In questo contesto Grillo ha soffiato sul fuoco annusando l’aria, intestandosi l’ennesima provocazione lessicale con il lancio delle “brigate del reddito”, un chiaro riferimento ad una stagione eversiva che molti danni ha prodotto al Paese, giocando anche lui su questa spaccatura per capitalizzare il consenso di una forza sempre più votata al populismo, sempre più radicata proprio nel Sud.
Questo conflitto in nuce tra pezzi del Paese è un rischio enorme. La struttura sociale del Meridione resta povera di risorse economiche ed umane, svuotata di competenze, sotto la pressione della crisi in arrivo. Se infatti le bollette aumentano in modo simile al Nord come al Sud, il reddito di chi vive nel Mezzogiorno è molto più basso e viene quindi eroso ancor di più, proporzionalmente, dall’aumento delle bollette e dall’inflazione.
In questo scenario togliere il reddito di cittadinanza a tutti, anche a chi davvero ha difficoltà, può aprire una stagione di tensioni sociali nuove per il millennio, con la particolarità storica che questa volta la forza politica che ha avuto lì i suoi maggiori consensi, dopo cinque anni, non è più al governo e potrà, come Grillo suggerisce, intestarsi questo clima di lotta. La povertà vera abita già nel Mezzogiorno: come ormai certificato dai quasi tre milioni di percettori del reddito di cittadinanza, due terzi sono inabili al lavoro e per oltre l’80% vivono al Sud. Certo ci sono troppi approfittatori, furbetti, lavoratori in nero, e tanti finti separati solo per percepire gli 800 euro in più al mese. Tutta immondizia che va sanificata, così come sarebbe opportuno che chi può vada a lavorare e produca quel che serve per vivere. Ma nel mentre tutto questo si compie, resta la crisi ed il timore della povertà di tante famiglie per le quali senza risposte si aprirebbero o la strada dell’illecito (almeno per chi ne ha l’indole), o quella della protesta forte.

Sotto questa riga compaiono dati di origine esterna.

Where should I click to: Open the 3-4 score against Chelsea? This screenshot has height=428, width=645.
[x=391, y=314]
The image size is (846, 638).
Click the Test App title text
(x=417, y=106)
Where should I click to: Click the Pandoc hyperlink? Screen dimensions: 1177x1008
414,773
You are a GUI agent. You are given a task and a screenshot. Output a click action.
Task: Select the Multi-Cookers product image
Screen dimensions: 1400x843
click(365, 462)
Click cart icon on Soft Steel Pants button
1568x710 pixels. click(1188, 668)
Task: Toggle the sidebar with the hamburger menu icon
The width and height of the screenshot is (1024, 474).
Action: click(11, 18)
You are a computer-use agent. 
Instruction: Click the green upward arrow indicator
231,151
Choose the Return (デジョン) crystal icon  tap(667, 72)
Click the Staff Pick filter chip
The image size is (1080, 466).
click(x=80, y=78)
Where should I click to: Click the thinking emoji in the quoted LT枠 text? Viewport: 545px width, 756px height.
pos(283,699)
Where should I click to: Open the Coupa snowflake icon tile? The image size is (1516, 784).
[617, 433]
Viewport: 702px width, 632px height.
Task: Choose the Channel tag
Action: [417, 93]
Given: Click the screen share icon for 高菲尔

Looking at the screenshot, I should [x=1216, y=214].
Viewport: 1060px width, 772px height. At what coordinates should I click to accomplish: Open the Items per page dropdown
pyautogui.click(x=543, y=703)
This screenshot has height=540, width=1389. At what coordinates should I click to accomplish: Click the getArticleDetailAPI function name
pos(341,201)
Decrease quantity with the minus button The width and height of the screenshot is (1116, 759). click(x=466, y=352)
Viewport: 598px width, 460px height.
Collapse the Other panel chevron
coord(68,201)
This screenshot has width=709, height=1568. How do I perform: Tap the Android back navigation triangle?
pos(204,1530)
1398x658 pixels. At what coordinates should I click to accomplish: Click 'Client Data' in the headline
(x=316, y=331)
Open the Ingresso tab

Il Mezzogiorno non ha ricevuto alcuna speranza reale dalle attività di Provenzano o della Carfagna, i cui partiti hanno subito cocenti sconfitte nelle aree in cui, da titolari del dicastero per Mezzogiorno, avrebbero dovuto raccogliere consenso e la stessa Meloni ha raccolto molto meno di quel che poteva, prendendo una posizione netta sull’abolizione del reddito senza che fosse chiaro quale piano o progetto intende mettere in campo per far convergere nella crescita il Mezzogiorno con il Nord.
Manca, nel complesso in tutti i partiti, una capacità di progetto e di messa a terra dei progetti del Pnrr affidati ai Comuni (spesso senza personale) e questo priva di concretezza ogni conferenza stampa in cui si annunciano i miliardi a disposizione per il Piano di Rinascita e Resilienza. I cittadini hanno una percezione chiara di questa mancanza. Trasporti pubblici allo stremo o inesistenti, servizi sociali e sanitari imparagonabili a quelli del Nord, condizioni per le imprese difficilissime, tutto resta sempre fermo.
In questo immobilismo il sussidio mensile, misura vigliaccamente efficace, diviene l’unica cosa concreta a cui aggrapparsi. L’unica zattera nel mare tempestoso. E come sa chi va per mare, se qualcuno rischia di affogare trascina con sé tutto quello che ha accanto. Perché la paura di non farcela fa uscire fuori una rabbia disperata che nulla può contenere.